→ **Work task**
Transcribe, word for word, every record in the data below.

■ ■ ■ ■

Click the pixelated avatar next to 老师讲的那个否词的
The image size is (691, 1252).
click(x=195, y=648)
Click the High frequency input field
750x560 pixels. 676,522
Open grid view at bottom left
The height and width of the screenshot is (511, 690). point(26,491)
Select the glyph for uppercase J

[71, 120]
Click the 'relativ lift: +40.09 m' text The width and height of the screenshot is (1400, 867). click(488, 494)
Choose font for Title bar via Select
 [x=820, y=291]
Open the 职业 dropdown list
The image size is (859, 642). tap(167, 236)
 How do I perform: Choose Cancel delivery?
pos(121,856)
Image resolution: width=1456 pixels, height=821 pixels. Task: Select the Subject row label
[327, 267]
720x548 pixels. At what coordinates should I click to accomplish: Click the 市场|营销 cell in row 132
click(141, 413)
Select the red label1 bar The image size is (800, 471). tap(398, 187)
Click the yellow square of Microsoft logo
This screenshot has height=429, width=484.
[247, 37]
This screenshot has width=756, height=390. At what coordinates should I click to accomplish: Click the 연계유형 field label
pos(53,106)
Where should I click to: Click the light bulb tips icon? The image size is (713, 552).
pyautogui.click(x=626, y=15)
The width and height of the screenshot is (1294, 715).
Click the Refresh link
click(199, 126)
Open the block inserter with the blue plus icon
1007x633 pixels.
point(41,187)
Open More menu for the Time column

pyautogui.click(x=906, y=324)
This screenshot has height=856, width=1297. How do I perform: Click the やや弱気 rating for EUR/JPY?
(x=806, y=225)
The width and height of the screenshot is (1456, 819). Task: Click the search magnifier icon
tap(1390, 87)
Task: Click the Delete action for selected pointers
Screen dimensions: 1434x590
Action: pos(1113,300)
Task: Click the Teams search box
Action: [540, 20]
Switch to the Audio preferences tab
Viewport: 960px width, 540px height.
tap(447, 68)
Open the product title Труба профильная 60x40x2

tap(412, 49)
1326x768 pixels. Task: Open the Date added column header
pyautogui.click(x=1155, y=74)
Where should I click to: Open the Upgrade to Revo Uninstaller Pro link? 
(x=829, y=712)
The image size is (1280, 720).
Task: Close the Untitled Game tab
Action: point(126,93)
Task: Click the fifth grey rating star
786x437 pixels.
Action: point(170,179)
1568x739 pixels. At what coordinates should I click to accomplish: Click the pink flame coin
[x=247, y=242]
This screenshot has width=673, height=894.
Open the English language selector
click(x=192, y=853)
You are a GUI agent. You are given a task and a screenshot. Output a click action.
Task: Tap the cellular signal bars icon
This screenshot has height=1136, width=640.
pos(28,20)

■ ■ ■ ■

→ **Exercise output**
Click the pixelated avatar next to 老师讲的那个否词的
The image size is (691, 1252).
click(x=195, y=648)
Click the High frequency input field
750x560 pixels. 676,522
Open grid view at bottom left
The height and width of the screenshot is (511, 690). point(26,491)
Select the glyph for uppercase J

[71, 120]
Click the 'relativ lift: +40.09 m' text The width and height of the screenshot is (1400, 867). click(488, 494)
Choose font for Title bar via Select
 [x=820, y=291]
Open the 职业 dropdown list
The image size is (859, 642). tap(167, 236)
 How do I perform: Choose Cancel delivery?
pos(121,856)
Image resolution: width=1456 pixels, height=821 pixels. Task: Select the Subject row label
[327, 267]
720x548 pixels. At what coordinates should I click to accomplish: Click the 市场|营销 cell in row 132
click(141, 413)
Select the red label1 bar The image size is (800, 471). tap(398, 187)
Click the yellow square of Microsoft logo
This screenshot has height=429, width=484.
[247, 37]
This screenshot has width=756, height=390. At what coordinates should I click to accomplish: Click the 연계유형 field label
pos(53,106)
Where should I click to: Click the light bulb tips icon? The image size is (713, 552).
pyautogui.click(x=626, y=15)
The width and height of the screenshot is (1294, 715).
Click the Refresh link
click(199, 126)
Open the block inserter with the blue plus icon
1007x633 pixels.
point(41,187)
Open More menu for the Time column

pyautogui.click(x=906, y=324)
This screenshot has height=856, width=1297. How do I perform: Click the やや弱気 rating for EUR/JPY?
(x=806, y=225)
The width and height of the screenshot is (1456, 819). Task: Click the search magnifier icon
tap(1390, 87)
Task: Click the Delete action for selected pointers
Screen dimensions: 1434x590
Action: pos(1113,300)
Task: Click the Teams search box
Action: [540, 20]
Switch to the Audio preferences tab
Viewport: 960px width, 540px height.
tap(447, 68)
Open the product title Труба профильная 60x40x2

tap(412, 49)
1326x768 pixels. Task: Open the Date added column header
pyautogui.click(x=1155, y=74)
Where should I click to: Open the Upgrade to Revo Uninstaller Pro link? 
(x=829, y=712)
The image size is (1280, 720).
Task: Close the Untitled Game tab
Action: point(126,93)
Task: Click the fifth grey rating star
786x437 pixels.
Action: point(170,179)
1568x739 pixels. At what coordinates should I click to accomplish: Click the pink flame coin
[x=247, y=242]
This screenshot has width=673, height=894.
Open the English language selector
click(x=192, y=853)
You are a GUI agent. You are given a task and a screenshot. Output a click action.
Task: Tap the cellular signal bars icon
This screenshot has height=1136, width=640.
pos(28,20)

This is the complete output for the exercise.